=== SOURCE TEXT ===

The Porsche Racing Drivers Association motor racing championship was started in 1991 by Jeff May. The 2-litre, front-engined Porsche 924 cars were augmented in 2010 by the 3.2 litre, mid-engined Boxster models with the opening Boxster championship being won by David Clark. The 2012 season saw the introduction of a production class for Boxsters to run alongside the existing fully converted race-spec Boxsters and the 924s. The Championship is organized by a committee and run under the British Racing and Sports Car Club.

Classes
The three-class structure offers drivers an opportunity to race competitively, with a clear route for racing progression. Full technical specifications are available from the .

Class C 924

Powered by a 2-litre 4 cylinder engine driving the rear wheels, the 924 has run in the Championship since its foundation. Cheap to buy, low-tech and easy to maintain, the 924 makes the series the cheapest way to enter single-marque Porsche racing in the UK.

Class B Production Boxster

This class was added for the 2012 season in an attempt to reduce the cost of entry to Boxster racing. The 3.2 litre 986 Boxster cars use original Porsche standard suspension and 17" wheels.

Class A Race Boxster

Class A consists of fully converted 3.2 litre 986 or 987 Boxsters on Gaz shock absorbers, Team Dynamics Rimstock ProRace 1.3 wheels and Toyo R888 tyres. An aero package was added for the 2017 season.

===

Resume the text on the Porsche Racing Drivers Association championship, starting after its last sentence.

=== DATASET SECTION ===

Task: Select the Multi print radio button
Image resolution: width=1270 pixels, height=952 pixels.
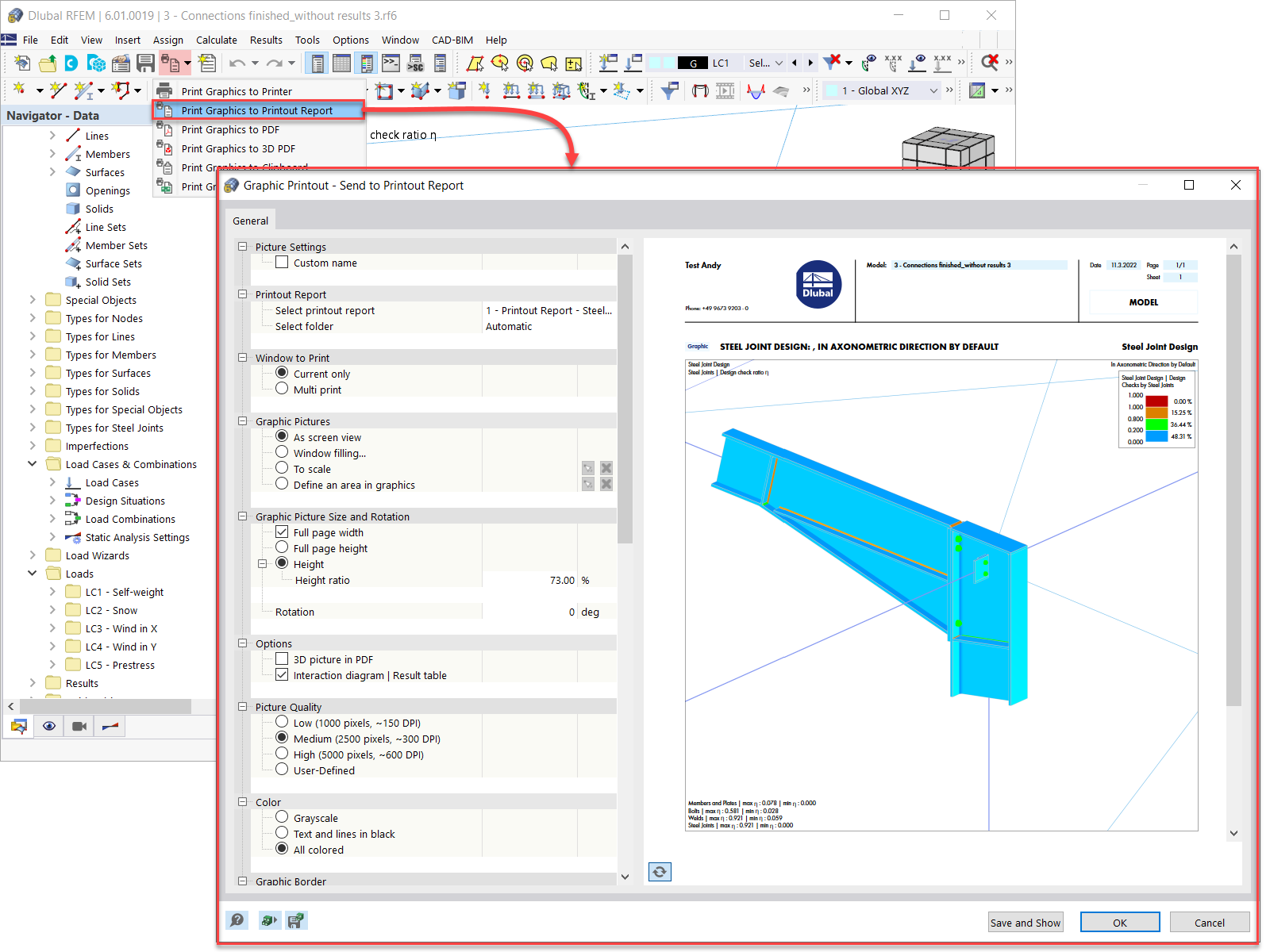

===

TASK RESULT:
List of Champions
 1992: Remy Bopp
 1993: Richard Lloyd
 1994: Michael Neuhoff
 1995: Paul Stephens
 1996: Gerry Taylor
 1997: Nick Adams
 1998: Tony Brown
 1999: Mark McAleer
 2000: Mark McAleer
 2001: Keith Penman
 2002: Ryan Hooker
 2003: James Neal
 2004: Chris Milne
 2005: Steve Cheetham
 2006: Gary Duckman
 2007: Graham Heard
 2008: Matt Davies
 2009: Will Penrose
 2010: Dave Clark (Boxster), Andrew Hannington (924)
 2011: Dave Clark (Boxster), Steven Brown (924)
 2012: Richard Styrin (Race Spec Boxster), Stephen Potts (Production Boxster), Alastair Kirkham (924)
 2013: Richard Styrin (Race Spec Boxster), Rebecca Jackson (Production Boxster), Alastair Kirkham (924)
 2014: Jonathan Greensmith (Race Spec Boxster), Jayson Flegg (Production Boxster), Simon Hawksley (924)
 2015: Ed Hayes (Race Spec Boxster), Michael Goodacre (Production Boxster), Adam Croft (924)
 2016: Rick Styrin (Race Spec Boxster), Andy Baker (Production Boxster), Linda Warren (924)
 2017: Ed Hayes (Race Spec Boxster), Andy Baker (Production Boxster), Pip Hammond (924)
 2018: Adam Southgate (Race Spec Boxster), Leigh Bowden (Production Boxster), Gavin Johnson (924)
 2019: Garry Lawrence (Class A Supersport Boxster), Pete Smith (Class D Classic 924)

Season Calendars

2020 season 

After a season (2019) with very low numbers, the BRSCC took the decision to hand the Championship over to the CALM All Porsche Trophy for 2020. The PDA committee disbanded.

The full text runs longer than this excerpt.